Beatty was in July of 2006 sworn into the U.S. Navy as an E-3 sailor, according to Badey. “He was supposed to have left in September of 2006,” she said. “But between July and September, something happened.”

Tormented by suspicion

Badey is convinced that one family acquaintance – allegedly the last person to see Tyrese – had something to do with his disappearance.

“I call him ‘the grim reaper,'” she said. “Everybody on my block came out and I said, ‘Want to know what happened to Tyrese?
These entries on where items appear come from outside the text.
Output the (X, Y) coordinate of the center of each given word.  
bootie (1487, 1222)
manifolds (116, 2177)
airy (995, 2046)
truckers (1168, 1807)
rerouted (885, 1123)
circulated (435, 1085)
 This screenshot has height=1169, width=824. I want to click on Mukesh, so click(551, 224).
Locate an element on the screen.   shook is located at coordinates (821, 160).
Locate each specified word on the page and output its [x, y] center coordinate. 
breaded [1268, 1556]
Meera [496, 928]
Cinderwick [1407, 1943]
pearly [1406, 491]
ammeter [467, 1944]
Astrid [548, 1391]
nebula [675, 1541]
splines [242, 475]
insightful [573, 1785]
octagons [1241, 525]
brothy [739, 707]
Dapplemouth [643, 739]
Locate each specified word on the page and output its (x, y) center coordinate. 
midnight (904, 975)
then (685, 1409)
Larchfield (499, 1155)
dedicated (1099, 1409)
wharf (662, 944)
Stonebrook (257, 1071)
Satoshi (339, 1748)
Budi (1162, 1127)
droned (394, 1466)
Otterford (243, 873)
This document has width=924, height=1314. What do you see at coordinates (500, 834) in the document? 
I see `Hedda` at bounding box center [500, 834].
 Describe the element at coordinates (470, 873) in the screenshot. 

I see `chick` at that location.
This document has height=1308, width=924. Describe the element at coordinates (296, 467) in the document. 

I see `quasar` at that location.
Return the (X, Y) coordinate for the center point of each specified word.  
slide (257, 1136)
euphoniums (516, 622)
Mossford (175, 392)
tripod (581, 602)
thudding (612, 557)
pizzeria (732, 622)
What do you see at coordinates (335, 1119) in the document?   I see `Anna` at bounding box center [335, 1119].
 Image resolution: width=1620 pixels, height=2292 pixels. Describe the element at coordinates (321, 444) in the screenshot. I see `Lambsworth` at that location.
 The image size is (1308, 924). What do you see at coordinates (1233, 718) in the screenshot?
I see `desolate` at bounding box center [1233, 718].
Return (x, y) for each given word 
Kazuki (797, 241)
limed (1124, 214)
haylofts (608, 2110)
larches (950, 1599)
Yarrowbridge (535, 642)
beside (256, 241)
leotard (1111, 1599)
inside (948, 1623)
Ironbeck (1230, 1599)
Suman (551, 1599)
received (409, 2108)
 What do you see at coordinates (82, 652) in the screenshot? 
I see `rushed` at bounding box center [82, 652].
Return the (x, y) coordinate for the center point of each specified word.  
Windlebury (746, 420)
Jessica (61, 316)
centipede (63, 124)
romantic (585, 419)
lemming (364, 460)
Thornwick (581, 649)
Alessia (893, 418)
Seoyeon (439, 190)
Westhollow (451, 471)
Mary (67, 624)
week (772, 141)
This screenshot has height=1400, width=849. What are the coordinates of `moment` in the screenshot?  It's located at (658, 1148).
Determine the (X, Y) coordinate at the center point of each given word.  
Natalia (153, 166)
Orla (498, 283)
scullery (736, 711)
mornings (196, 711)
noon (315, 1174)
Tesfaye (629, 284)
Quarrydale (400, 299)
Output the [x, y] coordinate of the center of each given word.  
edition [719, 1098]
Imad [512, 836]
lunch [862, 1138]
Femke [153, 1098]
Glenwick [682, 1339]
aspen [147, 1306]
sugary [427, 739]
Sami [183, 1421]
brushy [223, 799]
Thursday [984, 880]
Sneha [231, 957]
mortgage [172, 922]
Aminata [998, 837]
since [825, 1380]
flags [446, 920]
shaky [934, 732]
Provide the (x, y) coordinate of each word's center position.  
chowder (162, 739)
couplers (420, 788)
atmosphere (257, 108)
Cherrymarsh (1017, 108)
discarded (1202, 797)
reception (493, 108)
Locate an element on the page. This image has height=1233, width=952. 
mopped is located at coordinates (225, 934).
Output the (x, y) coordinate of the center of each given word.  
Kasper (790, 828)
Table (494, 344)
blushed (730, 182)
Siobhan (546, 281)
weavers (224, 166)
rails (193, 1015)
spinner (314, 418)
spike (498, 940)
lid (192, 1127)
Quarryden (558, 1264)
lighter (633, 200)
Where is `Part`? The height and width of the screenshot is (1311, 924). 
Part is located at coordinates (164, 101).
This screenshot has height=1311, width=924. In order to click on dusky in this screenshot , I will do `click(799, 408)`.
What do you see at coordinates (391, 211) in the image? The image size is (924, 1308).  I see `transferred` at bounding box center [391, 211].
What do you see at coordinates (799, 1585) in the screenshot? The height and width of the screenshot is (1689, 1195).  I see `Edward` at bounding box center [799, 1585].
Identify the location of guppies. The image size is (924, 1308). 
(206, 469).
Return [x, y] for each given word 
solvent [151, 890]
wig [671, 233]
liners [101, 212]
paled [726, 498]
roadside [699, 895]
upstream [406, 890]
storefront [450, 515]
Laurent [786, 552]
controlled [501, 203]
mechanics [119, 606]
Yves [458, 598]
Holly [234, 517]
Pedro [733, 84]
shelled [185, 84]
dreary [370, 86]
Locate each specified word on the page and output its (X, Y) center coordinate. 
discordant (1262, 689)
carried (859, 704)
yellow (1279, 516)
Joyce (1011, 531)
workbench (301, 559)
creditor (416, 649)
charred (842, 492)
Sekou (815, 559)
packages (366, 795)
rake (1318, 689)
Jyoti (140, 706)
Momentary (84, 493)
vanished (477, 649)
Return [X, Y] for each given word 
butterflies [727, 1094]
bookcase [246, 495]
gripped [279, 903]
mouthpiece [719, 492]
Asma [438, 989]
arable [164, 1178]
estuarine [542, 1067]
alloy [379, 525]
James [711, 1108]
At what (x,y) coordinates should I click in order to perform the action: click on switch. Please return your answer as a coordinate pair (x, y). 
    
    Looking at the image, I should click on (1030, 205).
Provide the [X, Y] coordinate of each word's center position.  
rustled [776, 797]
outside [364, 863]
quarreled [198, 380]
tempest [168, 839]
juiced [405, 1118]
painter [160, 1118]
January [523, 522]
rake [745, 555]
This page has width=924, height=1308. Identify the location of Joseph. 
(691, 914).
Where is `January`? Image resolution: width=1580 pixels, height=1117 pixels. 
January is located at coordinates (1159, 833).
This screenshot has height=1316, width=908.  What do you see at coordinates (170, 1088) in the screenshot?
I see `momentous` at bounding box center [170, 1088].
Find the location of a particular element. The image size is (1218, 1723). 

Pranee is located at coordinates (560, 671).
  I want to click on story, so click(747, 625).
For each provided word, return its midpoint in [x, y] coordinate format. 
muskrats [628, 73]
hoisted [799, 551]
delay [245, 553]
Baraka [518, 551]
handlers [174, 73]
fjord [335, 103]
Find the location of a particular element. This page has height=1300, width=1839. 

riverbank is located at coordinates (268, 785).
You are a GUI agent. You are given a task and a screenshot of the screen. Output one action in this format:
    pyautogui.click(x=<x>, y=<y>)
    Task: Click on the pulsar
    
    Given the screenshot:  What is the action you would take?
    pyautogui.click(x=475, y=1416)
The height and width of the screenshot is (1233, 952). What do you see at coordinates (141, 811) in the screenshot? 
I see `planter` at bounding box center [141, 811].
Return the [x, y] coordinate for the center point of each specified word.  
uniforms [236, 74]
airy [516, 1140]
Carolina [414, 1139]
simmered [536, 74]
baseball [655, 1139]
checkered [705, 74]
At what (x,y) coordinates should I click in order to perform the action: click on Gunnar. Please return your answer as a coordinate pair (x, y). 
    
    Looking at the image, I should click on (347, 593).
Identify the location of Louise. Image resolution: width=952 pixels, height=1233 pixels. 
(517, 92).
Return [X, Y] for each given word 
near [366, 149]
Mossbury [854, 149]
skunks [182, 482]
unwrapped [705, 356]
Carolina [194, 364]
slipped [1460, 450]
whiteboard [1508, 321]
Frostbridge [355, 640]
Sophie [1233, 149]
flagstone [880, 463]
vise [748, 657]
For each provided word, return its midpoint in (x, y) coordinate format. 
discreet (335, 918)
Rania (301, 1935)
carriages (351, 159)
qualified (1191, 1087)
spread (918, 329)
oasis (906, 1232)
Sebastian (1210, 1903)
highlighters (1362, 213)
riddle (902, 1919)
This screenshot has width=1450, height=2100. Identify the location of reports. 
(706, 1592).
There goes the grim reaper right there.'”

Badey said the man has been harassing her family since her son went missing, vandalizing their property, spreading damaging rumors and threatening their lives.

Miller-Robinson said she vaguely remembers receiving a call informing her of a rumored hit on Badey’s family and is aware of the person Badey feels is responsible. “If I was a parent, I may have the same concerns,” she said. “As a detective, I have to remain impartial until there’s evidence to support her statement or anyone else’s statement regarding the disappearance.”

But, according to Badey, the torment continues. “We can’t even grieve,” she said. “We can’t move forward or backward because he is always in our way, harassing us.”